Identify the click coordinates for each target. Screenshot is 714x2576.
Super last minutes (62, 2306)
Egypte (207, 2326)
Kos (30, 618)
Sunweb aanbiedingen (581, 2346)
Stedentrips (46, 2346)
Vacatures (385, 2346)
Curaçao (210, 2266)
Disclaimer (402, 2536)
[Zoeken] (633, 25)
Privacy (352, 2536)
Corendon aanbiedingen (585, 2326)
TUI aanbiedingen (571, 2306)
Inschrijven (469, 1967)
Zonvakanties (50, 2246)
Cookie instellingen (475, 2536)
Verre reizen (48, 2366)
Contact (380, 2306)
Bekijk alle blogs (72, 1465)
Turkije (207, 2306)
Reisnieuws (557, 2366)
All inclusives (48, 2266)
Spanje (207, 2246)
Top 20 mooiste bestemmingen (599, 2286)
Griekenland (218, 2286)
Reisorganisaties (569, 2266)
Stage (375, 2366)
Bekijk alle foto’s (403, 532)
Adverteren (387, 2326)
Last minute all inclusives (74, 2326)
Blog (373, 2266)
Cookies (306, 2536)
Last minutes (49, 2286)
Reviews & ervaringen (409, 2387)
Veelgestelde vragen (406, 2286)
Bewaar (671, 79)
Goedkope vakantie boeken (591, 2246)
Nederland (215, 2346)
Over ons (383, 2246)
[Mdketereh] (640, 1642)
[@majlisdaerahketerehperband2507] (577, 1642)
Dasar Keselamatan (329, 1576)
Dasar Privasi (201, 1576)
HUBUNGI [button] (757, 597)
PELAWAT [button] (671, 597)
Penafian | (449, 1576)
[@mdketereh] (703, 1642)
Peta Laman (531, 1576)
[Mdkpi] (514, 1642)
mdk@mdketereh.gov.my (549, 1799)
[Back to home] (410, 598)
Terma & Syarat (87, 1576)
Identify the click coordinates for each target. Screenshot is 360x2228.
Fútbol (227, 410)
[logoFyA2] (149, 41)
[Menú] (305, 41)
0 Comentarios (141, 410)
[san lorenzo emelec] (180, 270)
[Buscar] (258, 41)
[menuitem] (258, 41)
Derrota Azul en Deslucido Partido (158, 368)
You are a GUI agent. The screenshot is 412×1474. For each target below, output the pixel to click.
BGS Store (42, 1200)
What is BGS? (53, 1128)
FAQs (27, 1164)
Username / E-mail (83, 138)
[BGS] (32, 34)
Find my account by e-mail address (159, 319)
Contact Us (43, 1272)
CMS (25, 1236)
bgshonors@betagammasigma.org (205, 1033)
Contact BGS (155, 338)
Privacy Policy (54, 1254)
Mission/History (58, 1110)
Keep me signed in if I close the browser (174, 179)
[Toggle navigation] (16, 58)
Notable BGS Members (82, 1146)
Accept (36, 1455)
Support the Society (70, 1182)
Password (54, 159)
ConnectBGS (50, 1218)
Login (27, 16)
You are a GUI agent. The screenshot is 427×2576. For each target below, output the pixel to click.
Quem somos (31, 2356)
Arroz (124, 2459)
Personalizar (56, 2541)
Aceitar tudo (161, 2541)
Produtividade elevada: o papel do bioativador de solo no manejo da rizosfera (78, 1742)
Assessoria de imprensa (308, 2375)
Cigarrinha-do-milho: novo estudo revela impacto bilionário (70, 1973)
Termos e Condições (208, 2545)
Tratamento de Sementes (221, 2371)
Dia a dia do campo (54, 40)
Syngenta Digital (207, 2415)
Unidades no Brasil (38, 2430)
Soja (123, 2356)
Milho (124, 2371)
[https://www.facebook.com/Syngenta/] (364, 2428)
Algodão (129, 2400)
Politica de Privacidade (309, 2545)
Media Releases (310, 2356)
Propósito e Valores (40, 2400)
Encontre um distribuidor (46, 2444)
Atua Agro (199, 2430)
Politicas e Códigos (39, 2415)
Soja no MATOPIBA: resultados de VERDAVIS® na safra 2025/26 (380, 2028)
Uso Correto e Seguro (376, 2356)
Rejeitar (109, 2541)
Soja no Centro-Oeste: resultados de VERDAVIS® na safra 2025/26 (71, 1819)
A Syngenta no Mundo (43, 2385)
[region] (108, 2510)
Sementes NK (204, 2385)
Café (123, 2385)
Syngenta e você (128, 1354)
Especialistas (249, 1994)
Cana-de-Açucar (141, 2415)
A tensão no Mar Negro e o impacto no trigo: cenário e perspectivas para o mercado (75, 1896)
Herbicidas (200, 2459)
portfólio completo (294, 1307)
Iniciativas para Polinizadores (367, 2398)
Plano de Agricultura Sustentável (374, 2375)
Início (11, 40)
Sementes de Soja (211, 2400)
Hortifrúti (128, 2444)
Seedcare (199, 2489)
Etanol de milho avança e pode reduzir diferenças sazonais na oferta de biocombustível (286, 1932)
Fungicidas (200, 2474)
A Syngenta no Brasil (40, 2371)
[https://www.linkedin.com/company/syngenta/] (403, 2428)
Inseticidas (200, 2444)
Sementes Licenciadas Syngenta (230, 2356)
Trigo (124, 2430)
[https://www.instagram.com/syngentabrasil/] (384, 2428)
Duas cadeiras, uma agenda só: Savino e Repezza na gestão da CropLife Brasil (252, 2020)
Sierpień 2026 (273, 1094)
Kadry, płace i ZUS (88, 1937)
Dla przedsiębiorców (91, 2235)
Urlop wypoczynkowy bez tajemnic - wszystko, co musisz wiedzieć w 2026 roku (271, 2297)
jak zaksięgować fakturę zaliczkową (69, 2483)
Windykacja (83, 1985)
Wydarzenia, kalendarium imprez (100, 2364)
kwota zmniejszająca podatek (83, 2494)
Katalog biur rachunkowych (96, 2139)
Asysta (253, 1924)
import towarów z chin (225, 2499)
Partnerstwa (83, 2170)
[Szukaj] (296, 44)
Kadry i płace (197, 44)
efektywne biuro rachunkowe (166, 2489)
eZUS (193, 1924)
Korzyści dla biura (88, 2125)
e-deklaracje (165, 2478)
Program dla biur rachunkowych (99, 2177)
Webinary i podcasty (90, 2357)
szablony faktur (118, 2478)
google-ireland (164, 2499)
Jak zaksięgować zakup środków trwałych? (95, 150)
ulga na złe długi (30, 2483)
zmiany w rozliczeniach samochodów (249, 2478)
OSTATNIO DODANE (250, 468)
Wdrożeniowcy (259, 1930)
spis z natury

____

### Work order
Go through the entries above, and wherever a line holds the word "each", copy that line.

### Task output
Identify the click coordinates for each target. Screenshot is 714x2576.
Identify the click coordinates for each target. Screenshot is 360x2228.
You are a GUI agent. The screenshot is 412×1474. For each target below, output the pixel to click.
You are a GUI agent. The screenshot is 427×2576. For each target below, output the pixel to click.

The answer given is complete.